Stored items from a collection:
+--
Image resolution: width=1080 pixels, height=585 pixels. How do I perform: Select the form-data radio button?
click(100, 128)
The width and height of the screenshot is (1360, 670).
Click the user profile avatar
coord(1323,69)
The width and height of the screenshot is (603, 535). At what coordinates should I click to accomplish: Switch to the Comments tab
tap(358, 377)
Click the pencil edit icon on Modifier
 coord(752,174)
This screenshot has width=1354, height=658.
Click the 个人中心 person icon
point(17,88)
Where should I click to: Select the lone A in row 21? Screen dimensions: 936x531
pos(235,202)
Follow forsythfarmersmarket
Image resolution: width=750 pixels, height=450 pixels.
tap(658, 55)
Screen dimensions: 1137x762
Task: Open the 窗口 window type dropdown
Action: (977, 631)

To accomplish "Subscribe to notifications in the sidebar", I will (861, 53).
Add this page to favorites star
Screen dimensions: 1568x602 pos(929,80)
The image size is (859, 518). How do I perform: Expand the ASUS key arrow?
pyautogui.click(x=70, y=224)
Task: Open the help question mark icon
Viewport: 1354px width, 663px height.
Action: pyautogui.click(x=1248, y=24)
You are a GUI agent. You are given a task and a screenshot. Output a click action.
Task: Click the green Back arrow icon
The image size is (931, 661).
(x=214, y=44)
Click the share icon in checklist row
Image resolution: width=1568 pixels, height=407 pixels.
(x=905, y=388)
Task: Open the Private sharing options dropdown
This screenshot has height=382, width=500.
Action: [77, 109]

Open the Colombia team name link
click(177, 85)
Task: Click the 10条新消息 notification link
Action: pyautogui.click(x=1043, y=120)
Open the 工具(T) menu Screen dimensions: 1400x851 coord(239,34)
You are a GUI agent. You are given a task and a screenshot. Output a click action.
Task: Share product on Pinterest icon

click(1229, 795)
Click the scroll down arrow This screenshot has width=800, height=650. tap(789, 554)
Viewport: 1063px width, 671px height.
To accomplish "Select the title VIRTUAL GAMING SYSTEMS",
+--
### WHAT TO WORK ON
Set down, exactly as they appear, the lines above from the first one to the line that holds "Open the 工具(T)", both included, please, and no others.

### REPLY TO THE TASK
Image resolution: width=1080 pixels, height=585 pixels. How do I perform: Select the form-data radio button?
click(100, 128)
The width and height of the screenshot is (1360, 670).
Click the user profile avatar
coord(1323,69)
The width and height of the screenshot is (603, 535). At what coordinates should I click to accomplish: Switch to the Comments tab
tap(358, 377)
Click the pencil edit icon on Modifier
 coord(752,174)
This screenshot has width=1354, height=658.
Click the 个人中心 person icon
point(17,88)
Where should I click to: Select the lone A in row 21? Screen dimensions: 936x531
pos(235,202)
Follow forsythfarmersmarket
Image resolution: width=750 pixels, height=450 pixels.
tap(658, 55)
Screen dimensions: 1137x762
Task: Open the 窗口 window type dropdown
Action: (977, 631)

To accomplish "Subscribe to notifications in the sidebar", I will (861, 53).
Add this page to favorites star
Screen dimensions: 1568x602 pos(929,80)
The image size is (859, 518). How do I perform: Expand the ASUS key arrow?
pyautogui.click(x=70, y=224)
Task: Open the help question mark icon
Viewport: 1354px width, 663px height.
Action: pyautogui.click(x=1248, y=24)
You are a GUI agent. You are given a task and a screenshot. Output a click action.
Task: Click the green Back arrow icon
The image size is (931, 661).
(x=214, y=44)
Click the share icon in checklist row
Image resolution: width=1568 pixels, height=407 pixels.
(x=905, y=388)
Task: Open the Private sharing options dropdown
This screenshot has height=382, width=500.
Action: [77, 109]

Open the Colombia team name link
click(177, 85)
Task: Click the 10条新消息 notification link
Action: pyautogui.click(x=1043, y=120)
Open the 工具(T) menu Screen dimensions: 1400x851 coord(239,34)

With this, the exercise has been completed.